The rural fleet will be deployed on the WHL, Stranraer, Far North Line and Kyle of Lochalsh routes. The traction package is not decided but will best reflect available technology at the point these trains are procured. As for when the new fleets arrive, internal cascades begin and withdrawal of current fleets is due to begin, David explains the current thinking.
One DMU, No. 156478, has already been sent off-lease. Owned by Brodie Engineering Ltd, the two-car train was returned to its owners in May due to the reduced passenger numbers. No more withdrawals are planned until around 2027 when the first Class 156s will be sent off-lease.

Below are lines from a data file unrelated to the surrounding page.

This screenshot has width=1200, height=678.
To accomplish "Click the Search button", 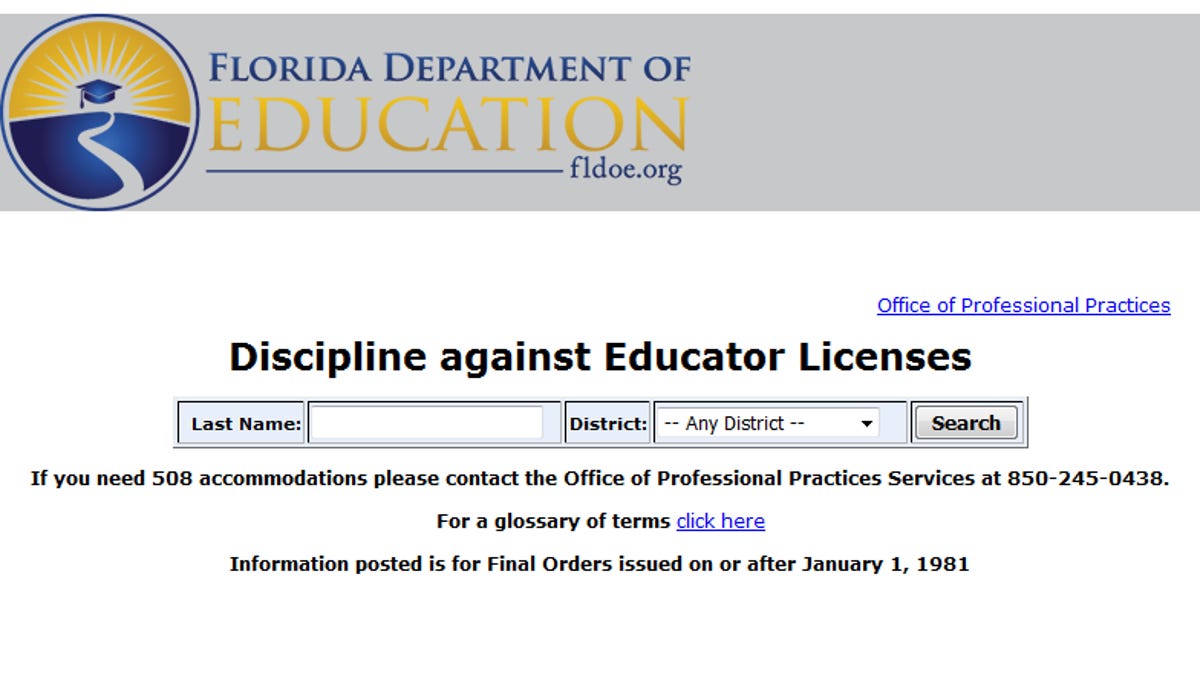I will [x=966, y=423].
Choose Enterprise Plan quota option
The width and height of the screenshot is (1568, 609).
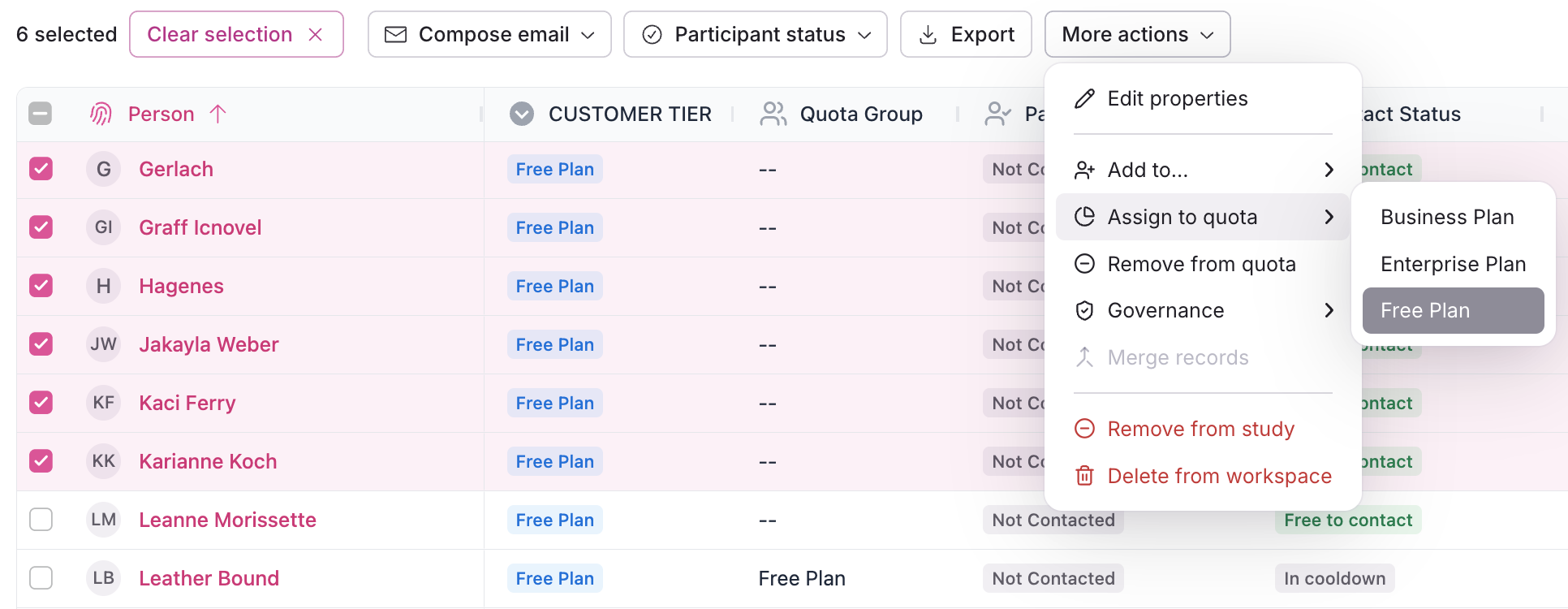click(x=1453, y=264)
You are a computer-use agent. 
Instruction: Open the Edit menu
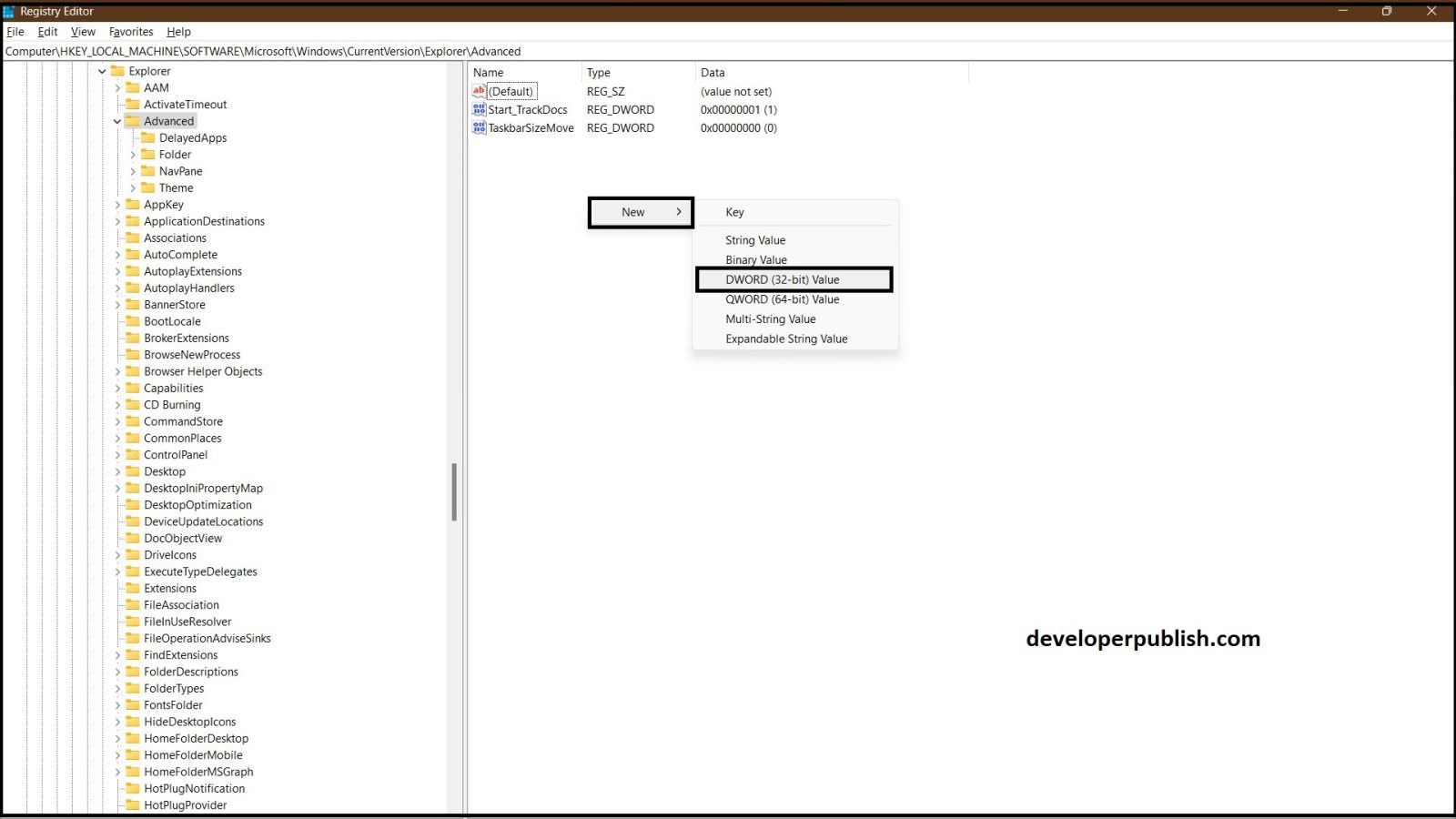click(47, 32)
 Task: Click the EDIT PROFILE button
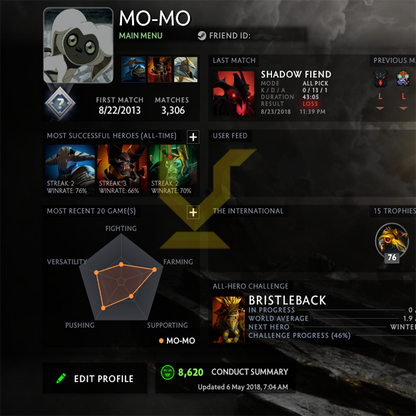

The first EMUs to go will be the 318s and 320s, although in what order isn’t confirmed. David says that both fleets currently have good interiors and are reliable, however, they are 36 and 32 years old respectively and so are reaching life-expiry.
Finally, the IC7s are expected to be in traffic until towards the end of the fleet replacement strategy, subject to a satisfactory outcome with the steering group. The power cars are currently undergoing their first G-exams at Haymarket since moving to Scotland and these involve a major rebuild and component replacement.
All this means there’s an exciting future for Scotland’s Railways. A clear strategy for decarbonisation has led to a clear fleet plan. Who would have thought that would be a recipe for success?
ScotRail fleet, correct to January 1, 2023
- Class 43: 43003/012/015/021/026/028/031-037, 43124-139/141-152/163/164/168/169/175-177/179/181-183
- Class 153: 153305/370/377/380/382
- Class 156: 156430-437/439/442/445/446/450/453/456-458/462/467/474/476/477/492-495/499-514
- Class 158: 158701-736/738-741
- Class 170: 170393-396, 170401-415/425-434/450-452/470/471
- Class 318: 318250-318270
- Class 320: 320301-320322, 320401/403/404/411-418/420
- Class 334: 334001-334040
- Class 380: 380001-380022, 380101-380116
- Class 385: 385001-385046, 385101-385124
- Mk 3 coaches: 40601-40621/623-626, 42004/009/010/012
Note: No. 43128 has never been used by ScotRail.
No. 156478 has been returned to Brodie Leasing.